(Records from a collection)
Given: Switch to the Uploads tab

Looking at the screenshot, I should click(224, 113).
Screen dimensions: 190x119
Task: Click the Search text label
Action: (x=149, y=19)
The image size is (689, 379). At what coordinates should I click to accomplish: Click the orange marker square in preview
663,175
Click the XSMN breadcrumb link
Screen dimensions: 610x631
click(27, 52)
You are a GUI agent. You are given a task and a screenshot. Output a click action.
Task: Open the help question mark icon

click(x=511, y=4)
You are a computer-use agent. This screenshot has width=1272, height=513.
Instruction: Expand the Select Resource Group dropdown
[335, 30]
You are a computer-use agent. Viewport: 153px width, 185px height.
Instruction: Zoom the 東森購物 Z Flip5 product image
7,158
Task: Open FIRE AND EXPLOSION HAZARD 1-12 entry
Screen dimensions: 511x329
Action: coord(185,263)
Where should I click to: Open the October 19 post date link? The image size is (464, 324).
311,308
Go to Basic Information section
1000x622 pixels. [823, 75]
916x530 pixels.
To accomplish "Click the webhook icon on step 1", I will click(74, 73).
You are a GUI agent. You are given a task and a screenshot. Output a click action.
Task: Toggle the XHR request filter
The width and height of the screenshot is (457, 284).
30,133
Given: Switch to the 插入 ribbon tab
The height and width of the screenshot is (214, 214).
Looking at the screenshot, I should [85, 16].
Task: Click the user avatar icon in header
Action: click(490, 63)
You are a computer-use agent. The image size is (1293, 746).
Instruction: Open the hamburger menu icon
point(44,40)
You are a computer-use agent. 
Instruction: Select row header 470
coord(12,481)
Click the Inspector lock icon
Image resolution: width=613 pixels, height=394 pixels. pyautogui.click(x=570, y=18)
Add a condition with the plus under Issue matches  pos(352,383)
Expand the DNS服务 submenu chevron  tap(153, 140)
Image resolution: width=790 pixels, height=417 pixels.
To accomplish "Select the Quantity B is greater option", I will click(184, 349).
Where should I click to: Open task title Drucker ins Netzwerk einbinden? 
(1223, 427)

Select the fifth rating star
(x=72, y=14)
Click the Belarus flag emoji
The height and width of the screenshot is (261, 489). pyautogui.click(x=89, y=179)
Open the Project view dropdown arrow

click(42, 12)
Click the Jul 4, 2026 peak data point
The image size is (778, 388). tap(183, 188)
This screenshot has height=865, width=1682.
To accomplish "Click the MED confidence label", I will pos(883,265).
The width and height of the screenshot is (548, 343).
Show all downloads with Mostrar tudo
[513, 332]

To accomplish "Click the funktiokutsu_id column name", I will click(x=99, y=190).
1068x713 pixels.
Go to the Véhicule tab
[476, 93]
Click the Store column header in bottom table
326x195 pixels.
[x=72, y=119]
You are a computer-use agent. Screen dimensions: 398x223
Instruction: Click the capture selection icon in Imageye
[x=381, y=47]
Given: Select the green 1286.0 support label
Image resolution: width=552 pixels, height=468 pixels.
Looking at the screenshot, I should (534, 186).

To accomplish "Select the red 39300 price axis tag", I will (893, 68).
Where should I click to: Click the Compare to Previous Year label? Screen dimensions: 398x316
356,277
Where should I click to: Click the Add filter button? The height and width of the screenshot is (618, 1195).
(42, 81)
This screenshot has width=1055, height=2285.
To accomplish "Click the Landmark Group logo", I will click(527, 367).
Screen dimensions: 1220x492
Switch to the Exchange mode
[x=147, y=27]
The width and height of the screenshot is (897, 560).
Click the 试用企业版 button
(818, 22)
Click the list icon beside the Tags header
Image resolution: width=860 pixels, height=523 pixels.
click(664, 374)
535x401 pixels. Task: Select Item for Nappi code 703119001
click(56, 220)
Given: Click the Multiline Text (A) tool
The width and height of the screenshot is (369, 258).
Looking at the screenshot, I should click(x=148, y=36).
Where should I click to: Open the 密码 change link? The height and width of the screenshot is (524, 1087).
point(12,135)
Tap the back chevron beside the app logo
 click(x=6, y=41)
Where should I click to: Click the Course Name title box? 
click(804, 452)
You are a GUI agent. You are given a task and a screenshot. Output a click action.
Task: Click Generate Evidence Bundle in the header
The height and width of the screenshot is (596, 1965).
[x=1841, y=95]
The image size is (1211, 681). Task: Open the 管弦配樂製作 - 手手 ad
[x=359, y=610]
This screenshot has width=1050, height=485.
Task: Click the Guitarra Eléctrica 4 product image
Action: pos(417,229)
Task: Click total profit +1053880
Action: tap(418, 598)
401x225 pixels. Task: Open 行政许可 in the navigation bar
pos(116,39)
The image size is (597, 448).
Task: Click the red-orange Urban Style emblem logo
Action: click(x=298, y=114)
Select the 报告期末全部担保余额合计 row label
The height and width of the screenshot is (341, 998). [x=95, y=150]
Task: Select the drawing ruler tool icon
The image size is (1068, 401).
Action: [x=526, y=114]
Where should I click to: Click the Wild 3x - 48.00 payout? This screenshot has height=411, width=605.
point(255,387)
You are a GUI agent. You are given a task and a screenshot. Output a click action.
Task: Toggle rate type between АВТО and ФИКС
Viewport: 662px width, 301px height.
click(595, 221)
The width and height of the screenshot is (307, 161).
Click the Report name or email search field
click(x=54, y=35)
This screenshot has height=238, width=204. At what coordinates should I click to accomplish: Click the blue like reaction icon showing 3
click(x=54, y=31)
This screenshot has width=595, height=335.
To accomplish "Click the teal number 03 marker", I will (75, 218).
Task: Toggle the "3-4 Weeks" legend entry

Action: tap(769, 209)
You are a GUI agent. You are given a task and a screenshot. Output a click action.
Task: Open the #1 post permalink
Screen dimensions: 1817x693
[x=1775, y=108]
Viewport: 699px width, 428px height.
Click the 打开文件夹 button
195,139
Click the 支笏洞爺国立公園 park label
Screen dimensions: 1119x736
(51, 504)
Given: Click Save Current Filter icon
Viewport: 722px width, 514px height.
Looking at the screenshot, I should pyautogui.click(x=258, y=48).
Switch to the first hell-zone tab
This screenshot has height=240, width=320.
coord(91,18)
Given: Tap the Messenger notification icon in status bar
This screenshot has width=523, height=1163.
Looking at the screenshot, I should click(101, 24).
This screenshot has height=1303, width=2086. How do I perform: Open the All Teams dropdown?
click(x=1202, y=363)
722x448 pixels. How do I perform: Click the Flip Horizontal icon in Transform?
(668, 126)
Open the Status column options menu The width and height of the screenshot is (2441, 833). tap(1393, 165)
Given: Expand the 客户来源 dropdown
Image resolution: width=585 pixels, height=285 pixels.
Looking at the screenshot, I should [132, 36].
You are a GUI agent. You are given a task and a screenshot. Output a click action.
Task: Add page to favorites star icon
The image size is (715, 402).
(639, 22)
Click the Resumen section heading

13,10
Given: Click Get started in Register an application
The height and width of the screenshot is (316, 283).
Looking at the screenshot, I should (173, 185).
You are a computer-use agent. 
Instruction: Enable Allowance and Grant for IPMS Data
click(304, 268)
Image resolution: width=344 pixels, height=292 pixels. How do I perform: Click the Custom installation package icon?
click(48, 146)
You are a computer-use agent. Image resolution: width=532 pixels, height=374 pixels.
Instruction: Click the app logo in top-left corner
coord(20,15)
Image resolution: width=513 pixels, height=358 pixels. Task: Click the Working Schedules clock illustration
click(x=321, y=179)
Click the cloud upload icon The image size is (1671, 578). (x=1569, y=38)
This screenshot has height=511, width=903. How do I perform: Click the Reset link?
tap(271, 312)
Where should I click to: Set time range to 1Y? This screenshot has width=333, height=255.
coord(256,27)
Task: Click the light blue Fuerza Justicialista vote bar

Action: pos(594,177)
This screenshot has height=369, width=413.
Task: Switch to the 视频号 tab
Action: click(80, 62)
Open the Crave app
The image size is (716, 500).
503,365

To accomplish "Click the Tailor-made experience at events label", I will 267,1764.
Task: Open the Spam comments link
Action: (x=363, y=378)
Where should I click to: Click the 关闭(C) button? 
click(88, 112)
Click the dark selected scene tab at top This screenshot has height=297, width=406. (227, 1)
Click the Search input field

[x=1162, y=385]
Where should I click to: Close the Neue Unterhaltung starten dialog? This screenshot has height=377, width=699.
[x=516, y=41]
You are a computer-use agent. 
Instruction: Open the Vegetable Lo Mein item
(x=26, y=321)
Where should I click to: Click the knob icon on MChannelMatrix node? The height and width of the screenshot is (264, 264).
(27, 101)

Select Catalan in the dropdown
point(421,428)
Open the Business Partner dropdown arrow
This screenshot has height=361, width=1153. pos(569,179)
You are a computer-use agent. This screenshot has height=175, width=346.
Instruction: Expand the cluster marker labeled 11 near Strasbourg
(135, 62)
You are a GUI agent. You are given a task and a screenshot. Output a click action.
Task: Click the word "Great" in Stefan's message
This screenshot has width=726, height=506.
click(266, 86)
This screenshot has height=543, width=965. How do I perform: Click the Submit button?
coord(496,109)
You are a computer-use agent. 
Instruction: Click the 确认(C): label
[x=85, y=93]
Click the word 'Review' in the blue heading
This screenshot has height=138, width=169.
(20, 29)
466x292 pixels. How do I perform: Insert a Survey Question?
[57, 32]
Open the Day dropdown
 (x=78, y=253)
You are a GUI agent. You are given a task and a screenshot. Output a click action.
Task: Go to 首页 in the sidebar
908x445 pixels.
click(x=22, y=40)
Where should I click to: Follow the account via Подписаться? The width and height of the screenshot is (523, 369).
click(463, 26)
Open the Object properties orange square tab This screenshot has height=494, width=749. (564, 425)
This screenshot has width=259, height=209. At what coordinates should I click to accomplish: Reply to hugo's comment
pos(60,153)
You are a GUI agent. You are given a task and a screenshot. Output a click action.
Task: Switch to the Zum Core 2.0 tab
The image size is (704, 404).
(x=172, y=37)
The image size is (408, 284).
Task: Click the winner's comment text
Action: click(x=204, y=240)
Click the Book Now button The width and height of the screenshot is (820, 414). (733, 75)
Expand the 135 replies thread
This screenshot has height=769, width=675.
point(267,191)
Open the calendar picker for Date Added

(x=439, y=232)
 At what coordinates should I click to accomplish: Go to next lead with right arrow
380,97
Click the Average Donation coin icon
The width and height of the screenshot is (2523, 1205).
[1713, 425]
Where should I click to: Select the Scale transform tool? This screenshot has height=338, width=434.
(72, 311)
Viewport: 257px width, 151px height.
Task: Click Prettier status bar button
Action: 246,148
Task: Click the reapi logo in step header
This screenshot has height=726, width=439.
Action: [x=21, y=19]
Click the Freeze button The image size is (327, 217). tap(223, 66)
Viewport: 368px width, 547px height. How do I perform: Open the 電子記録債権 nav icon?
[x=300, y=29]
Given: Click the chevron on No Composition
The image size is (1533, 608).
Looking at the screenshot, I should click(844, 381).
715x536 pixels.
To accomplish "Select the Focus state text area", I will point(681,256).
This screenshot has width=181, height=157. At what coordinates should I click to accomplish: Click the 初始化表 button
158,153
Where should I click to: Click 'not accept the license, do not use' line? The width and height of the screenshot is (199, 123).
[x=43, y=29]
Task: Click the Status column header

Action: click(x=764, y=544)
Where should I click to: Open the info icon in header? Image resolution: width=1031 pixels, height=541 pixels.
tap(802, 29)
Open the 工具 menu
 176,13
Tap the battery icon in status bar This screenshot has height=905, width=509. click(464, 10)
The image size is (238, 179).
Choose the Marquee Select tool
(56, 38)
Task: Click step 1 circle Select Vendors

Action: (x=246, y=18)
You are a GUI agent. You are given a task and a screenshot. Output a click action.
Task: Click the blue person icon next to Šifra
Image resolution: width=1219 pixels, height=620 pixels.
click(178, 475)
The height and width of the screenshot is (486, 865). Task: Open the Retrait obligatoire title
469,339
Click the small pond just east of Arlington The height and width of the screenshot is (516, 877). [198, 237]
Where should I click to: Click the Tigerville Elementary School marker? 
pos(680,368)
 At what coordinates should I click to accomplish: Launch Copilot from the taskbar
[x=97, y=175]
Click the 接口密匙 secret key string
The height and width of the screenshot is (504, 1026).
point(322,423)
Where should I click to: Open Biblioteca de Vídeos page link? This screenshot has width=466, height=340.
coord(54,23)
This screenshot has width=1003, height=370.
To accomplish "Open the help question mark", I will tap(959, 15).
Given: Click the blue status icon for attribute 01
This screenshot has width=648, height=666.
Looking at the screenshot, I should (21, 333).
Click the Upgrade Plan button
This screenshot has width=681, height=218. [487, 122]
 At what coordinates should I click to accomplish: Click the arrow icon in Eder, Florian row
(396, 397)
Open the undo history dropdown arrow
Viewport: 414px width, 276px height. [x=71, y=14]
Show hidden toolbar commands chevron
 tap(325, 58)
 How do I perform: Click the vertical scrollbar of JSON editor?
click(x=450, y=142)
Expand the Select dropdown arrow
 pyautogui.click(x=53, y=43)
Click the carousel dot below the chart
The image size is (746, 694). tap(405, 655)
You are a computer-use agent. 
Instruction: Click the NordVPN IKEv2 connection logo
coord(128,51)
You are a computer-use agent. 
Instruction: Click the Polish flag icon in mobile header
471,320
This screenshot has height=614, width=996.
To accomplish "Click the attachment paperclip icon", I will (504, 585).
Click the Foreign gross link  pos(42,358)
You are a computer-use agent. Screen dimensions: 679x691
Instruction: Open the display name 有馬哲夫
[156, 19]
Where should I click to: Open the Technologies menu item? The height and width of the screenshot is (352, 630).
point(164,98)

(Exercise brief): Look through the data above and return exactly the lines from the one that contains "How do I perform: Click the vertical" to the one that contains "This screenshot has height=614, width=996.", inclusive, with nothing else.

(Finished exercise):
 How do I perform: Click the vertical scrollbar of JSON editor?
click(x=450, y=142)
Expand the Select dropdown arrow
 pyautogui.click(x=53, y=43)
Click the carousel dot below the chart
The image size is (746, 694). tap(405, 655)
You are a computer-use agent. 
Instruction: Click the NordVPN IKEv2 connection logo
coord(128,51)
You are a computer-use agent. 
Instruction: Click the Polish flag icon in mobile header
471,320
This screenshot has height=614, width=996.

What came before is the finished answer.